ISSN: 2455-9687
(A Quarterly International Peer-reviewed Refereed e-Journal
Devoted to English Language and Literature)
Dr. Gagan B. Purohit
Abstract:
The paper reinforces Yeats’s reckoning in the post colonial context. It argues that although Yeats was born much before the advent of post colonialism he looked forward to giving the movement a much needed boost in the face of impending attack from the colonial regime. Creation of national literature, indigenous idiom, and alternative history are very much in the cards both with Yeats and the post colonial writers which helped them on the course of a national identity, and personal survival free from the imperial hegemony. They preferred to write in English to see that the colonial creative output come a cropper when placed vis-à-vis their native literature. The Indian literary scene has also taken its cue from Yeats to rely on the native thrust of establishing a national literature based on “Indianness” that would end up the prolonged stalemate arising out of the national amnesia in Indian English writing. The paper also argues to show the success story of the Indian writing in English at the hands of its masters in keeping with the postcolonial project put forward by Yeats.
Key words: W.B. Yeats, post-colonialism, indigenous tropes, imperialist regime.
There is a fact: White men consider themselves superior to black men. There is another fact: Black men want to prove White men at all costs, the richness of their thought, the equal value of their intellect. How do we extricate ourselves? ( Fanon, Black Skin, White Masks, 10)

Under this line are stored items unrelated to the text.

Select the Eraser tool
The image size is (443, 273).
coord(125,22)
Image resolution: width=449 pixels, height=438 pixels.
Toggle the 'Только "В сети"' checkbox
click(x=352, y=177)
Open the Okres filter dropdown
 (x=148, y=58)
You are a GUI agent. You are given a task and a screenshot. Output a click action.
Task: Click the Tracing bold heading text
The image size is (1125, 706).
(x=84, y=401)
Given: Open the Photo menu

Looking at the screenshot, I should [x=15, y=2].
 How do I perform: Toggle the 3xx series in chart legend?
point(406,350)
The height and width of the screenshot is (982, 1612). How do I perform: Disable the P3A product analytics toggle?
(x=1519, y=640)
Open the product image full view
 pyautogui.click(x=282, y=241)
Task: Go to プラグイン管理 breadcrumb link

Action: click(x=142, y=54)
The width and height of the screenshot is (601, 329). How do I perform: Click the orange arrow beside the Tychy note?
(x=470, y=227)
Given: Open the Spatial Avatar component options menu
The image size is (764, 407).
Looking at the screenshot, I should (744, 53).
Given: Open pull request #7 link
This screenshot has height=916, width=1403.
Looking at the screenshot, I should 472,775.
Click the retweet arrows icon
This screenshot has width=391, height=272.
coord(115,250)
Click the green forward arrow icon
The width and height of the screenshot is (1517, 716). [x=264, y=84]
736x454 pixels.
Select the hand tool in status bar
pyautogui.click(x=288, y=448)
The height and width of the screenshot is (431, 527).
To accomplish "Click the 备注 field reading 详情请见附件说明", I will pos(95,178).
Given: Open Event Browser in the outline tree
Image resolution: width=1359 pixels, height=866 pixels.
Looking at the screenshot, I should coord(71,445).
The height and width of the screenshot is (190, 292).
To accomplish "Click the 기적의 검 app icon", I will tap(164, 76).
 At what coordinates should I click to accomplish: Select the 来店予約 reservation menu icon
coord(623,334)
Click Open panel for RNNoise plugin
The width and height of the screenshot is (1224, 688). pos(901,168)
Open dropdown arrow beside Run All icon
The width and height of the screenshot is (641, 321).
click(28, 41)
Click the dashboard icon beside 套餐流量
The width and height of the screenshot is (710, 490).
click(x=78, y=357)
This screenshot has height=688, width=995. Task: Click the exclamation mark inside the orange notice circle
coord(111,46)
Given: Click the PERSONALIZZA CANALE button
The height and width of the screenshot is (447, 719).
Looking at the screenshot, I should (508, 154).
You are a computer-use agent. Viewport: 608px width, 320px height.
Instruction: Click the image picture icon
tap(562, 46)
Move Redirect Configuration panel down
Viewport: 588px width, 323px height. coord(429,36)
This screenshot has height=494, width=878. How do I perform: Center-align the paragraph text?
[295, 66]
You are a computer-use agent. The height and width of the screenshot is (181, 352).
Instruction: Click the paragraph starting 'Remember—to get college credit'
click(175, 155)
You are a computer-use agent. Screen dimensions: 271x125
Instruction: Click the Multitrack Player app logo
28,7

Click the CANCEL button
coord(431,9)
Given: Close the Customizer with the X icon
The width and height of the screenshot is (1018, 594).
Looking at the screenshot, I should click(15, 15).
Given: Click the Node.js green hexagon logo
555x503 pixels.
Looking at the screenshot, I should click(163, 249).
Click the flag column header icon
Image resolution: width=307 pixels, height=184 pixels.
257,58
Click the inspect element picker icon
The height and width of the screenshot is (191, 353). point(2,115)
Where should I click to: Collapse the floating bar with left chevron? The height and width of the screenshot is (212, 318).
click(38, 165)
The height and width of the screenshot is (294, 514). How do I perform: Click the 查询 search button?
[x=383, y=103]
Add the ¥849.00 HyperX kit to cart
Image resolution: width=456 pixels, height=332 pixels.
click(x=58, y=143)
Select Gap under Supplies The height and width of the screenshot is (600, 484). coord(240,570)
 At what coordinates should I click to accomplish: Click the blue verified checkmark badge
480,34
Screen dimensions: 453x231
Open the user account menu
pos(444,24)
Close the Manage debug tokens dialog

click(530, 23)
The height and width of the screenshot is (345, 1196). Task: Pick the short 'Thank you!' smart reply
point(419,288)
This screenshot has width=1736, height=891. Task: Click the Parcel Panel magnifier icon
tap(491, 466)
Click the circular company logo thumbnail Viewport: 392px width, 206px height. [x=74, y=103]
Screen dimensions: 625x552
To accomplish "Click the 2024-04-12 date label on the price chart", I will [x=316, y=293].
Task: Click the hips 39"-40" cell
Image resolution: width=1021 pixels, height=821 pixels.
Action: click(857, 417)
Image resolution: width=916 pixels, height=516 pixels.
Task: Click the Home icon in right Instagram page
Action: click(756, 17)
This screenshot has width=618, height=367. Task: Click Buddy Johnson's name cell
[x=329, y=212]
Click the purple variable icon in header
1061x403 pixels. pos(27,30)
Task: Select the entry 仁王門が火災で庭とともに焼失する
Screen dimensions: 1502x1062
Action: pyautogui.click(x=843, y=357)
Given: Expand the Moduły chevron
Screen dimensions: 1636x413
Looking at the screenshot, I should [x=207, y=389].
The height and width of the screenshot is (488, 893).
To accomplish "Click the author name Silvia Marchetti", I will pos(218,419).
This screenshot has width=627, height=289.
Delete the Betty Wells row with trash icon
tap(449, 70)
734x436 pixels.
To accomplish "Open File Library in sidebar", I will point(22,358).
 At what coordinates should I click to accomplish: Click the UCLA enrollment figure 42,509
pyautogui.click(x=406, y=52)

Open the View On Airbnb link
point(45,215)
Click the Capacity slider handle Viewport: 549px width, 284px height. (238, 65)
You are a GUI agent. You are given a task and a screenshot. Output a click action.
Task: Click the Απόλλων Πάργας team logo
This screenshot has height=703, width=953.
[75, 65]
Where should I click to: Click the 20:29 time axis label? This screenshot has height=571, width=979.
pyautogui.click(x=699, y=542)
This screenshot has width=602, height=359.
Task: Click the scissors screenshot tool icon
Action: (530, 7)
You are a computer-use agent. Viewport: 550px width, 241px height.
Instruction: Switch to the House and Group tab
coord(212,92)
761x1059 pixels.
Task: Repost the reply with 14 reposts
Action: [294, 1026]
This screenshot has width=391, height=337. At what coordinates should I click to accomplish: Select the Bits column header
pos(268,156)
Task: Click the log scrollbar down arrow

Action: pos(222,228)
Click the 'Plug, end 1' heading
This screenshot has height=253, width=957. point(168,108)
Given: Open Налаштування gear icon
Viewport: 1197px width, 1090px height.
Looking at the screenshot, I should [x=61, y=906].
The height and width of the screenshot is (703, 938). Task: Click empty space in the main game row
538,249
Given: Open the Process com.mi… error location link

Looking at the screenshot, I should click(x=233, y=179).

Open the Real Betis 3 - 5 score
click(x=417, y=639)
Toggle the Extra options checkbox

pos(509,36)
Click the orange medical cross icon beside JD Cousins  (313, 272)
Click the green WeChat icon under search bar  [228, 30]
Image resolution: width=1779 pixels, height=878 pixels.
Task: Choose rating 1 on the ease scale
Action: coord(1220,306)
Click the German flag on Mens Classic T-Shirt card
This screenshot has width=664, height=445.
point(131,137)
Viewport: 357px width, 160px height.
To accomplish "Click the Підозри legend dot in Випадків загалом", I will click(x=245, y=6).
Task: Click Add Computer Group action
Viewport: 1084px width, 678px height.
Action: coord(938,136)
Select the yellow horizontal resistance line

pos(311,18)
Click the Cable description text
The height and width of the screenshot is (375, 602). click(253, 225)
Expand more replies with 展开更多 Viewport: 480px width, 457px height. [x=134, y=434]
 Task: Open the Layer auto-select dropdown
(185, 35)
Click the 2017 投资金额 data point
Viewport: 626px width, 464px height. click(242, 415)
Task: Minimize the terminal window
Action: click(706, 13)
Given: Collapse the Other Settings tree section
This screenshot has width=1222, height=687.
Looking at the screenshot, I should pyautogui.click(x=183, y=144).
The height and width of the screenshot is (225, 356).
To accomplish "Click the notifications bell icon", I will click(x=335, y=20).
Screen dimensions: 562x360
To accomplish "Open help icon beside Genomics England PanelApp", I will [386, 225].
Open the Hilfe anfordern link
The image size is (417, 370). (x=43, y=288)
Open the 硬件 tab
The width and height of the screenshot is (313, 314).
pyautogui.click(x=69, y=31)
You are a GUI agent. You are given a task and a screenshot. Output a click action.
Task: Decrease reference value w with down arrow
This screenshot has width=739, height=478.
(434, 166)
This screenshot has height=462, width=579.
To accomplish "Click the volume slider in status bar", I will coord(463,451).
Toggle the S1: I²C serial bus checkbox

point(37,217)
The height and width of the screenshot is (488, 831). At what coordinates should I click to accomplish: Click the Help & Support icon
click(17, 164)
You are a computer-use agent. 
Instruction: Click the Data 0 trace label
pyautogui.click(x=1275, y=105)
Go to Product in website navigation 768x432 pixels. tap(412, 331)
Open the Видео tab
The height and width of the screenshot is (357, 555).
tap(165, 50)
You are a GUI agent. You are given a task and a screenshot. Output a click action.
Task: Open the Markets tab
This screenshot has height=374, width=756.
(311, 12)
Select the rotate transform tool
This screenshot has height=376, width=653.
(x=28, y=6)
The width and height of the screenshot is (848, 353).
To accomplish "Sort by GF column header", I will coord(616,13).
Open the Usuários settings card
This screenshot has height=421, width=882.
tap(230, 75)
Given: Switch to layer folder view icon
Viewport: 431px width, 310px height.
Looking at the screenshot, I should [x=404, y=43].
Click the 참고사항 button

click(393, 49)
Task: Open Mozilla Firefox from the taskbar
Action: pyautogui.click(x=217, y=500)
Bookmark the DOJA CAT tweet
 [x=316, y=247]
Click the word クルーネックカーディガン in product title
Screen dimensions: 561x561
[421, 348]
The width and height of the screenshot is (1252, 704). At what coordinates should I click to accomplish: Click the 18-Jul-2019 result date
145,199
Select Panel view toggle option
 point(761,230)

The eve of this article coincides with 150th birth centenary of W.B. Yeats who had given a definite direction and purpose to postcolonial criticism, although implicitly, by advocating indigenous tropes based on typical Irish experience which could well be regarded as the very basis on which post colonial literature revolves round. In a sense, Yeats could be considered as the worthy precursor of the literary artifact, notwithstanding the stereotype tag of being the butt of mockery and mimicry at the hands of colonial counterparts. He has actively advocated the “stage Irish” tradition to pay back the colonialist writers in their own coin by reinforcing the stereotyping into which they were trapped earlier by the imperialist regime. Chinua Achebe’s contention that English has become his medium of expression not by choice but by compulsion, and he has the master’s language at his disposal “to create an African song” (Innes, 101) holds good for Yeats’ cause of creating a distinctly Irish national literature in English. That Yeats could not speak or write in Irish does not come in the way of representing a national culture to reach out to an international acceptance by turning the onus on to the colonizers that Ireland is not “the home of buffoonery and easy sentiment, as it has been represented, but the home of an ancient idealism”(qtd.in Innes, 100)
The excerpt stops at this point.